6. Concluding Remarks

This paper introduces a novel semi-submersible 5 MW floating wind turbine (FOWT) called NewSemi, developed to address the V-shaped FOWT’s high-pitch natural frequency issue. This study compares NewSemi’s frequency-domain hydrodynamic and coupled dynamic performance with two established 5 MW FOWTs (V-shaped and Braceless), showing its superiority. Moreover, an optimization method using a differential evolution algorithm scales up NewSemi for a 10 MW turbine, offering an effective approach for designing larger FOWT floaters. The main contributions of this work can be summarized as follows:

• The NewSemi FOWT exhibits a significantly lower-pitch natural frequency than the V-shaped design, avoiding resonance with the dominant wave frequency. It also has the smallest peak RAO response in the pitch direction and more balanced surge and heave responses compared to the V-shaped and Braceless FOWTs;
• Due to the additional floater, among the three FOWTs, the NewSemi platform offers the highest radiation damping in heave and pitch directions, with well-distributed damping coefficients. In the pitch direction, the maximum dimensionless damping of the improved NewSemi exceeds twice that of V-shaped, and achieves a 20% increase in the heave direction.

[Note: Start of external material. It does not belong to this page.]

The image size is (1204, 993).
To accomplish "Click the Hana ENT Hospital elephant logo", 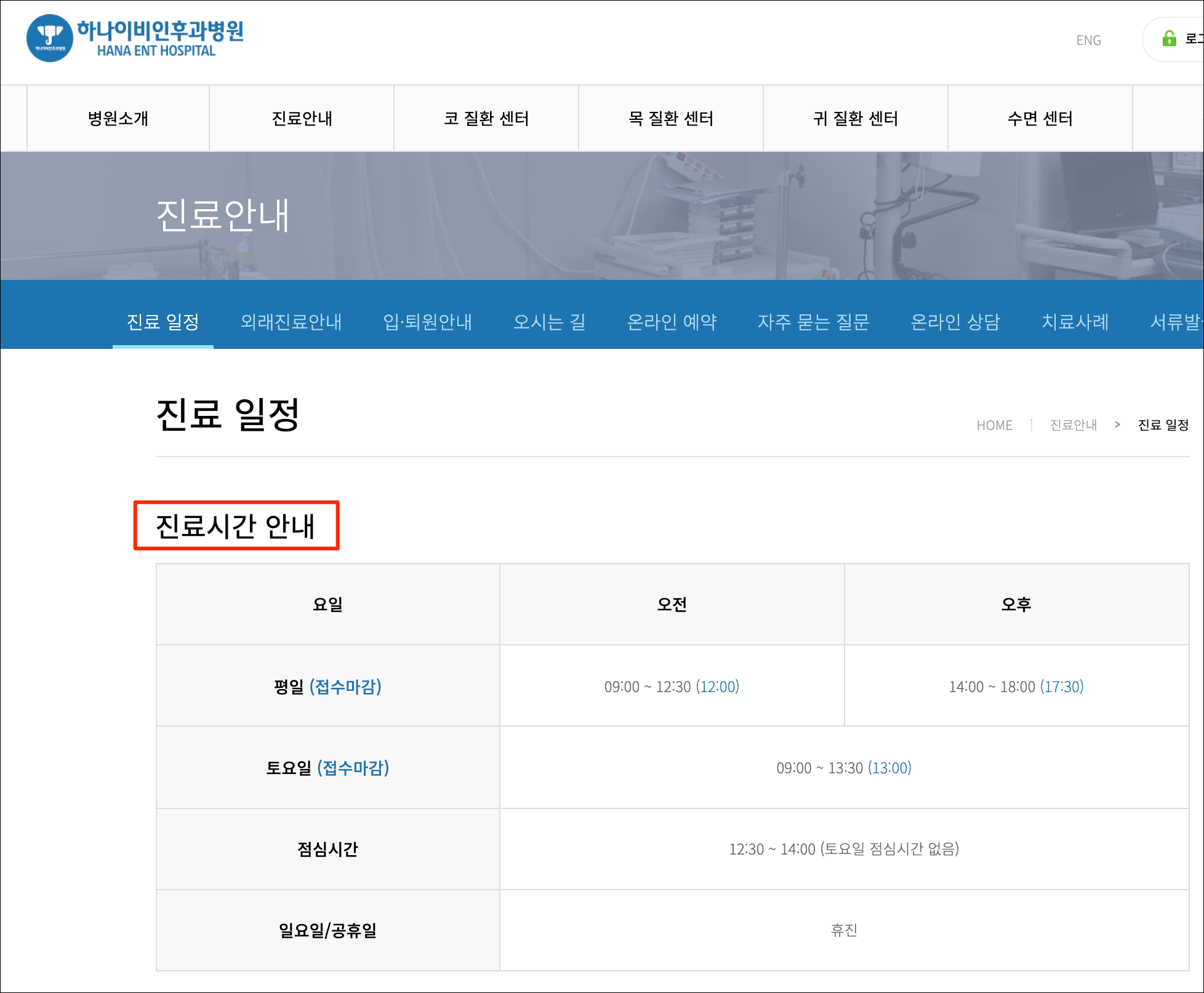I will (x=50, y=38).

• Under extreme sea conditions, the NewSemi FOWT achieves substantial motion response reductions, lowering the mean surge and pitch motions by 14.6% and 65.2%, respectively, compared to the Braceless FOWT. Additionally, it exhibits smaller standard deviations in the surge and pitch motions, decreasing by 11.3% and 31.9%, respectively, compared to the V-shaped FOWT. In terms of nacelle acceleration, the NewSemi results in a surge direction under LC5 conditions decreased by 16% compared to V-shaped results, and the results under LC7 conditions decreased by 45.94%;
• The optimized scaling procedure successfully accommodates the DTU 10 MW turbine while maintaining favorable RAO characteristics in the pitch direction. The increased floater size reduces peak frequencies in the surge direction; the natural period of the pitch direction of NewSemi significantly deviates from the wave period of 3–20s, further reducing the possibility of resonance;
• As the FOWT size increases, structural load effects—such as blade root torque, rotor thrust, tower-base-bending moment, and axial force—grow significantly. However, mooring line tensions remain stable, with minimal fluctuations in most cases.

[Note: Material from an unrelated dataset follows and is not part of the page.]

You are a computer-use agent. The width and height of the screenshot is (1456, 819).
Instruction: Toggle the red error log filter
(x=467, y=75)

Overall, this study demonstrates the superior performance of the NewSemi FOWT in both a 5 MW and scaled 10 MW configurations, providing a practical engineering solution for designing and optimizing floating support structures for future ultra-large-scale FOWTs. However, this study primarily focuses on the hydrodynamic and structural dynamic performance of the novel FOWT under a limited set of wind and wave conditions. For in-depth research on the NewSemi floater, the use of computational fluid dynamics methods is a very good supplement. As highlighted in [43,44,45], viscous-based CFD codes offer a more detailed and comprehensive understanding of aero-hydrodynamic interactions, which are critical for the accurate modeling of floating wind turbines. The ability to account for viscous effects allows for a more precise simulation of the fluid flow around the turbine and its support structure. It should be noted that this article provides a detailed analysis of the wind wave coupling situation simulated by V-shaped, Braceless, and NewSemi platforms deployed in the South China Sea. The impact of currents was not considered in the analysis, and the next focus of work also includes the full coupling analysis of wind, waves, and currents, providing more reliable guidance for the deployment of NewSemi in the South China Sea.